The convertible bond with an original nominal of 240 million euros will be redeemed at maturity in January 2018 with the proceeds from the sale of the CFL/CE business. It had been issued in 2012 with a coupon of 2.75 percent.
The redemption of this convertible bond will result in savings of around 12 million euros from 2018 onwards due to the absence of interest expenses, imputed interest components, and refinancing costs.
250 million euros corporate bond (2013/2021) redeemed early
The closing of the sale of SGL Groups graphite electrode business to the Japanese company Showa Denko was already completed on October 2, 2017. SGL Group used the proceeds of this sale and the proceeds of the December 2016 rights issue to prematurely redeem the corporate bond with a nominal value of 250 million effective October 30, 2017. The bond was issued in 2013 with a coupon of 4.875 percent and an original maturity in 2021.

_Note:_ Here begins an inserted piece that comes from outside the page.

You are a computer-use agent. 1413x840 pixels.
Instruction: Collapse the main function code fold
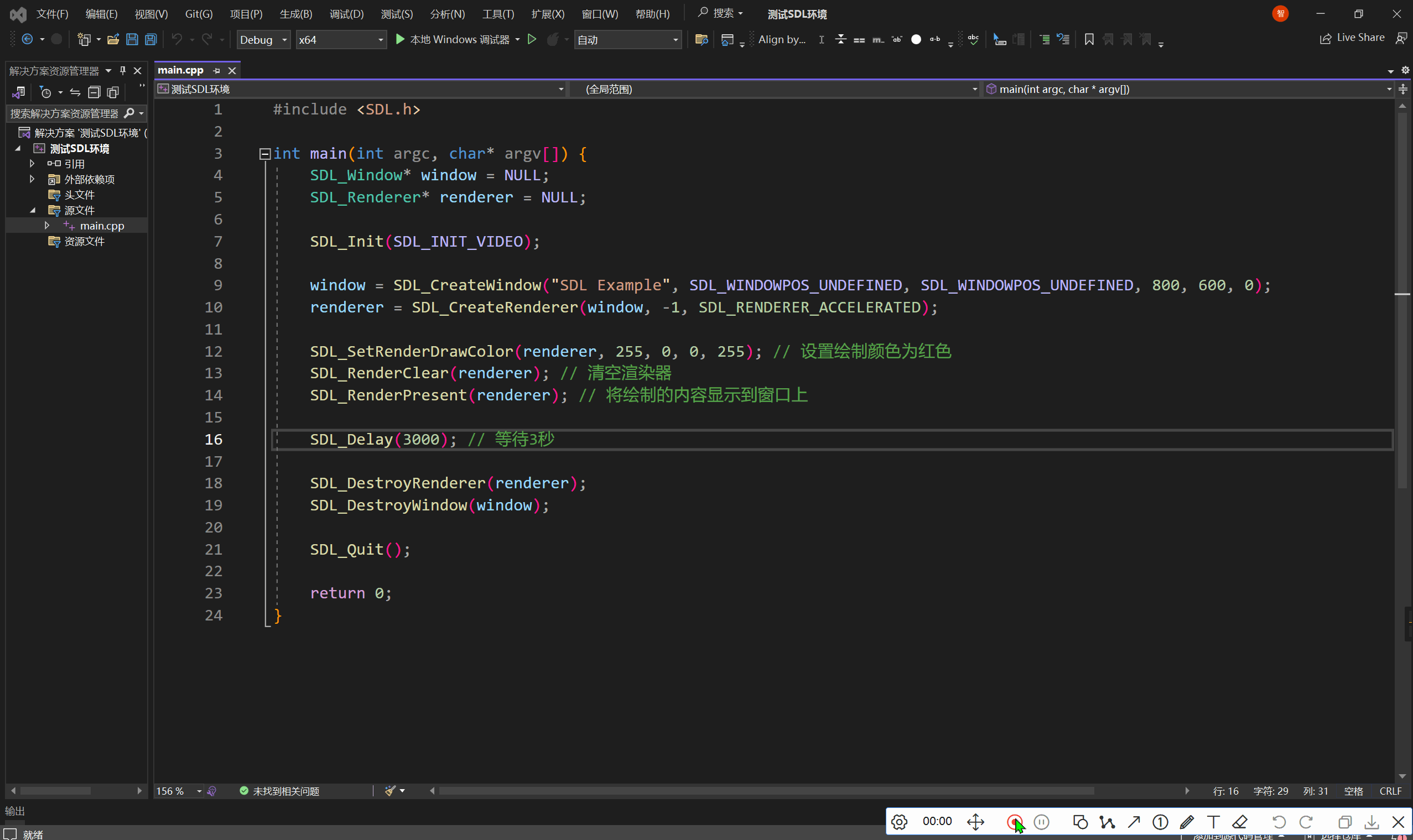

All in all, SGL Group sold its former business unit PP at a total enterprise value of 600 million euros and more than 130 million euros above its book value on June 30, 2016, the date of which the business was classified as held for sale. The sales proceeds and the redemption of the two bonds will reduce interest expenses from 2018 onwards, significantly lower the net debt position and improve the balance sheet ratios.